Source passage:
· · · · · · ·

Background: The impact of testosterone (T) treatment on antidoping detection tests in female-to-male (F2M) transgender men is unknown. We investigated urine and serum sex steroid and luteinizing hormone (LH) profiles in T-treated F2M men to determine whether and, if so, how they differed from hypogonadal and healthy control men.
Method: Healthy transgender (n = 23) and hypogonadal (n = 24) men aged 18 to 50 years treated with 1000 mg injectable T undecanoate provided trough urine and blood samples and an additional earlier postinjection sample (n = 21). Healthy control men (n = 20) provided a single blood and urine sample. Steroids were measured by mass spectrometry-based methods in urine and serum, LH by immunoassay, and uridine 5'-diphospho-glucuronosyltransferase 2B17 genotype by polymerase chain reaction.

· · · · · · ·

Entries shown:
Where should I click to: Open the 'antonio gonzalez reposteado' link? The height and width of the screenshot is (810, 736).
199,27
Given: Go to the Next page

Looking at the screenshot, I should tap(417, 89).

· · · · · · ·

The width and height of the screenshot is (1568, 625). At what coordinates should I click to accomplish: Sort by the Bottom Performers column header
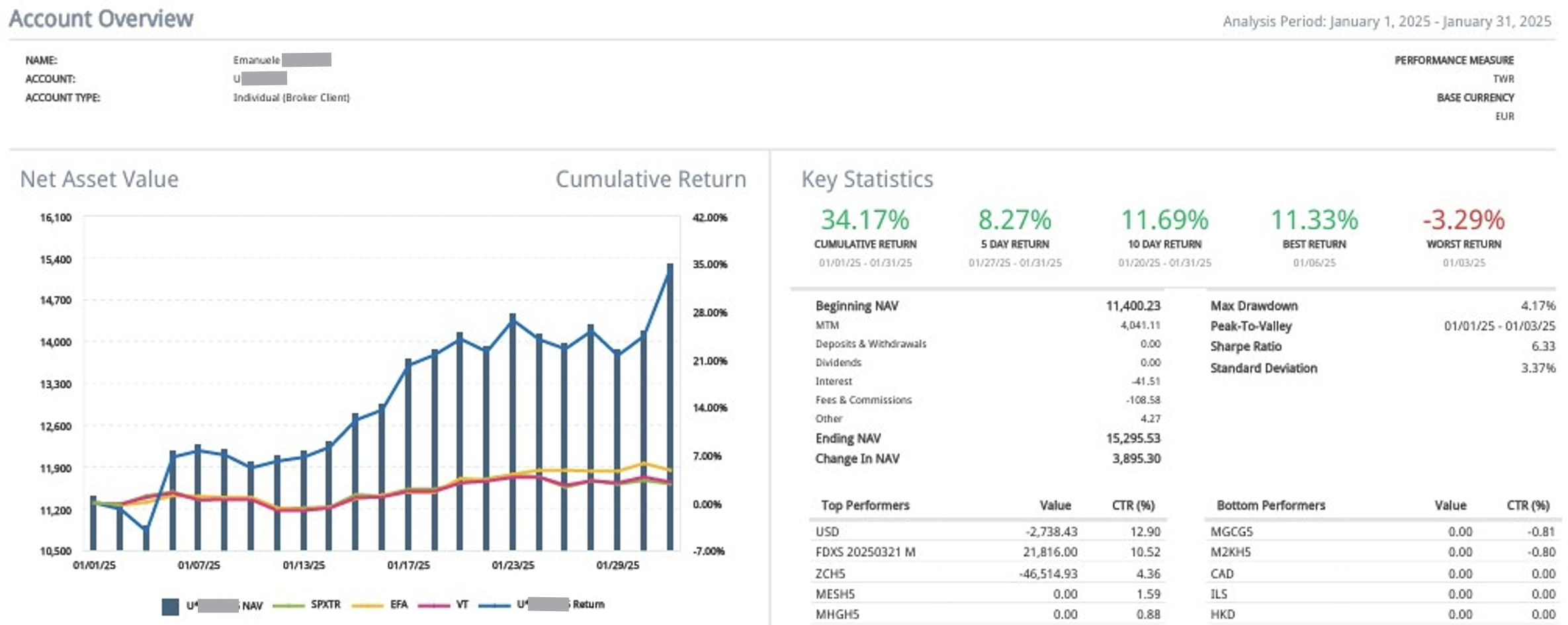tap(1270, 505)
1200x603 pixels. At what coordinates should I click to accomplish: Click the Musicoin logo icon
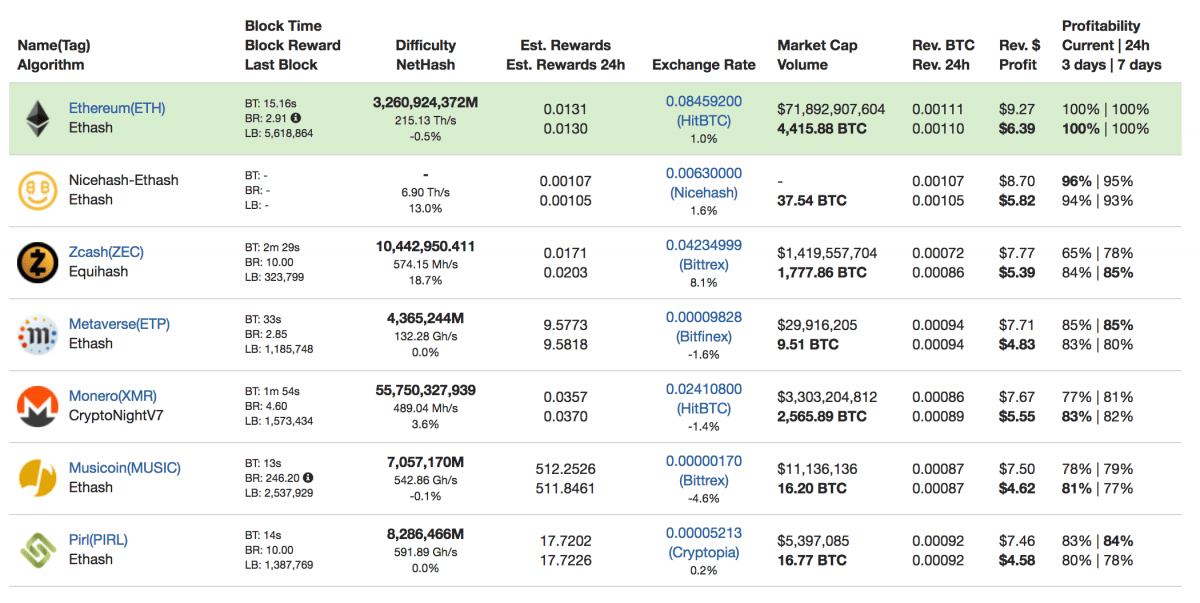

· · · · · · ·

Task list:
A. Reproduce word for word everything in the testosterone study abstract above, from "Method: Healthy transgender" down to "polymerase chain reaction.".
B. Name each laboratory method the testosterone study abstract gives for measuring its samples.
C. Please extend the testosterone study abstract above, starting after its final sentence.

Responses in order:
A.
Method: Healthy transgender (n = 23) and hypogonadal (n = 24) men aged 18 to 50 years treated with 1000 mg injectable T undecanoate provided trough urine and blood samples and an additional earlier postinjection sample (n = 21). Healthy control men (n = 20) provided a single blood and urine sample. Steroids were measured by mass spectrometry-based methods in urine and serum, LH by immunoassay, and uridine 5'-diphospho-glucuronosyltransferase 2B17 genotype by polymerase chain reaction.

B. Mass spectrometry-based methods, immunoassay, and polymerase chain reaction.

C.
Results: Urine LH, human chorionic gonadotropin, T, epitestosterone (EpiT), androsterone (A), etiocholanolone (Etio), A/Etio ratio, dehydroepiandrosterone (DHEA), dihydrotestosterone (DHT), and 5α,3α- and 5β,3α-androstanediols did not differ between groups or by time since last T injection. Urine T/EpiT ratio was <4 in all controls and 12/68 (18%) samples from T-treated men, but there was no difference between T-treated groups. Serum estradiol, estrone, and DHEA were higher in transgender men, and serum T and DHT were higher in earlier compared with trough blood samples, but serum LH, follicle-stimulating hormone, and 3α- and 3β,5α-diols did not differ between groups.
Conclusion: Urine antidoping detection tests in T-treated transgender men can be interpreted like those of T-treated hypogonadal men and are unaffected by time since last T dose. Serum steroids are more sensitive to detect exogenous T administration early but not later after the last T dose.